- What you will do: Report each line below that carries the word "target".

- Extracted records:
• • • •

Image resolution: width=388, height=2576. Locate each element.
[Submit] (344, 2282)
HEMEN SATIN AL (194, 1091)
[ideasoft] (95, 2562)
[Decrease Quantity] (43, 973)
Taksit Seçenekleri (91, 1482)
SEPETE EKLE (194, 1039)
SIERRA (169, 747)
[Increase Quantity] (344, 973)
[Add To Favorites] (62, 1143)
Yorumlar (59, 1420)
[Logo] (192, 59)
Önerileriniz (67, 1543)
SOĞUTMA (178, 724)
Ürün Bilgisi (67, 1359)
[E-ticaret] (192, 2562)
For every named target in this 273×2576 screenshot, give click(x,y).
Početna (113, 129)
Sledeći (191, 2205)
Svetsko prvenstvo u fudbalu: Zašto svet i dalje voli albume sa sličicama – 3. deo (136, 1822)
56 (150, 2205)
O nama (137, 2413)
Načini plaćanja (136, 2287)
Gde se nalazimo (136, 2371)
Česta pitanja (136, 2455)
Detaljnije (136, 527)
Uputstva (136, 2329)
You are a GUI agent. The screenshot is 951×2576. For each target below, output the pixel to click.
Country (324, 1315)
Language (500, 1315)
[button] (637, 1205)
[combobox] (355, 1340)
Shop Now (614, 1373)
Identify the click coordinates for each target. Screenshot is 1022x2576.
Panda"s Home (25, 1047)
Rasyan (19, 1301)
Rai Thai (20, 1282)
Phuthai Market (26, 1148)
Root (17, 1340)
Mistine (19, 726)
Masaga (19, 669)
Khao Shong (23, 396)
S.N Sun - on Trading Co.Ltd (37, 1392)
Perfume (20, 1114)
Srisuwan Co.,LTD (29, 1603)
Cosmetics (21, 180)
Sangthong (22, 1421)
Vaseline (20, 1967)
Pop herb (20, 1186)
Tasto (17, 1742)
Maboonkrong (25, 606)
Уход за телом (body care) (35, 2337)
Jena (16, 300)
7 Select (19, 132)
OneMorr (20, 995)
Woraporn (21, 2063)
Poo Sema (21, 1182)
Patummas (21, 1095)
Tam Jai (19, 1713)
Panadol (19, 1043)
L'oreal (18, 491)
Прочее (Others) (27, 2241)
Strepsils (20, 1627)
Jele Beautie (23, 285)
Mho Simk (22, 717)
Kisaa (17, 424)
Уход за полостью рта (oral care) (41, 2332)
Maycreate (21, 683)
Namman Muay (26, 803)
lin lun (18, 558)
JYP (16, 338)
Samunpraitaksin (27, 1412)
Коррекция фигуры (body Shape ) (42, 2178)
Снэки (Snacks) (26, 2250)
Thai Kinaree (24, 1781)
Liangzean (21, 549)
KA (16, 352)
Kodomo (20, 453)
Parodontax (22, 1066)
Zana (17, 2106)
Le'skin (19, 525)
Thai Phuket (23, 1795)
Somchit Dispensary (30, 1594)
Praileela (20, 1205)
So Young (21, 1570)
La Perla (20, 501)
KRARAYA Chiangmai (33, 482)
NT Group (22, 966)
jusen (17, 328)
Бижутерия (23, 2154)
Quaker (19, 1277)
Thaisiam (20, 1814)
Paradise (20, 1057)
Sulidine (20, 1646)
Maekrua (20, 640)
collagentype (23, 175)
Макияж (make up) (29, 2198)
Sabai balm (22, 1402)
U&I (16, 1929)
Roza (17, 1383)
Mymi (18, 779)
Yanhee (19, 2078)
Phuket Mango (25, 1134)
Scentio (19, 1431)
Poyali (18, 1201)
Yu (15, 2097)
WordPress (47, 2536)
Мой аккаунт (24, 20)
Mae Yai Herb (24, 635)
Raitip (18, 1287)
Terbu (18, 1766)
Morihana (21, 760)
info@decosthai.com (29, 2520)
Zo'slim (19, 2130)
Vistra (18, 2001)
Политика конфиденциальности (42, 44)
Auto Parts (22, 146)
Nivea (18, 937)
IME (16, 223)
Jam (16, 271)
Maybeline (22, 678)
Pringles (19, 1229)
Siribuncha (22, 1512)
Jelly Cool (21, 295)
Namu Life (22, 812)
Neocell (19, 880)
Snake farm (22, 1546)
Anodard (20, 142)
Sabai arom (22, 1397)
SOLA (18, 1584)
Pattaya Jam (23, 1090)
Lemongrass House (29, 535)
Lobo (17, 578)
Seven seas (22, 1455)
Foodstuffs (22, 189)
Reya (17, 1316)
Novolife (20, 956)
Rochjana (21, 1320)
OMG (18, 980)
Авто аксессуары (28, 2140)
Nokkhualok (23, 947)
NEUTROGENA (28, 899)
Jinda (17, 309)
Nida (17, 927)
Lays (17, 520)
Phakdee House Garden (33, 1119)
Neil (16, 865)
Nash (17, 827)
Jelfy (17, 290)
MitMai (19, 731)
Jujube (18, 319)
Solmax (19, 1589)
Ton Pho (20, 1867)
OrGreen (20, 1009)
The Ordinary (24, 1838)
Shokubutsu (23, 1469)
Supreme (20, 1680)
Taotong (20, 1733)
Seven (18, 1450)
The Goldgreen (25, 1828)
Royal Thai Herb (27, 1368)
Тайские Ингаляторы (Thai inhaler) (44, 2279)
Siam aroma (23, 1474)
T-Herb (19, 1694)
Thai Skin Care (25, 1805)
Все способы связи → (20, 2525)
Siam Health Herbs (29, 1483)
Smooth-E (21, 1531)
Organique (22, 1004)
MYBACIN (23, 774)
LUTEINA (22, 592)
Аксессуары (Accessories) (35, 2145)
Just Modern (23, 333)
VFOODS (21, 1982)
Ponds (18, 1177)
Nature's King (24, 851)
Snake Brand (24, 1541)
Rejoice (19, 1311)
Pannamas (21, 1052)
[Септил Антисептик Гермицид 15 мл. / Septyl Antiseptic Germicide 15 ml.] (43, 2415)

• • • •

- Exercise answer:
For every named target in this 273×2576 screenshot, give click(x,y).
You are a GUI agent. The screenshot is 951×2576. For each target below, output the pixel to click.
Identify the click coordinates for each target. Screenshot is 1022x2576.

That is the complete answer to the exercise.